Ha servido de mucho la aclaración que realizó el alto magistrado, pero no ha quedado duda alguna que el Órgano Judicial está fuertemente penetrado por los clanes delictivos, después de saberse que el viernes pasado una jueza fue enviada a la cárcel de La Paz acusada por montar, desde su oficina judicial, bandas de asaltantes y atracadores internacionales que la Policía había desarticulado con un alto costo y mucho esfuerzo. Estas circunstancias malsanas se multiplican y complican dentro del Órgano Judicial también debido a las luchas domésticas que libran cada día sus operadores,  como fue aquel espectáculo que han provocado jueces y fiscales en la ciudad de Cochabamba, a raíz de una solicitud para que se congelen las cuentas bancarias y confisquen otros bienes de un conocido clan acusado del delito de enriquecimiento ilícito con dinero del narcotráfico. La jueza del caso se excusó para atender ese proceso, denunciando a su vez manipulaciones de los fiscales que están dirigidas a lograr su destitución.

Con todas estas muestras y otros escándalos irremediables, ya no queda duda que el Órgano Judicial está pasando por el peor momento de su historia. Existen dilaciones procesales absolutamente inexplicables, la mora judicial ya es insostenible, así como es insoportable el adormecimiento de la justicia como efecto de la presencia de aviesos delincuentes, dentro y fuera de lo judicial, y esas luchas intestinas que dicen mal de los profesionales. Lo peor de todo es que las elecciones de magistrados no solucionarán en absoluto este profundo desastre que aqueja al Órgano Judicial. Sólo basta confirmar que los postulantes a autoridades judiciales no han demostrado la suficiente preparación académica y menos los asambleístas que los entrevistan han definido los criterios técnicos para apreciar a los candidatos en su real valía.

Todo parece indicar que sólo el voto popular ayudará a designar unos magistrados insignificantes que simplemente sean la boca que pronuncie o repita mecánicamente la letra muerta de la ley, siempre ajustada al desengaño.

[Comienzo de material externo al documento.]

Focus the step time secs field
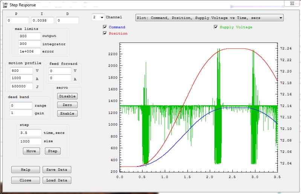301x194 pixels. click(30, 132)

La mediocridad que contagia a la mayoría de los candidatos ha definido el perfil de los futuros operadores de justicia que solo sabrán o manejarán las normas legales en la sombra del anonimato, como si fueran autómatas vigilados para socorrer lo autoritario y lo criminal. El Órgano Judicial está en caída libre y precisamente el lunes 7 de octubre próximo veremos cómo se estrella con la inclemente realidad. Esta es la crónica de una desilusión anunciada, entretanto el país entero se asfixia en medio de la ruina judicial.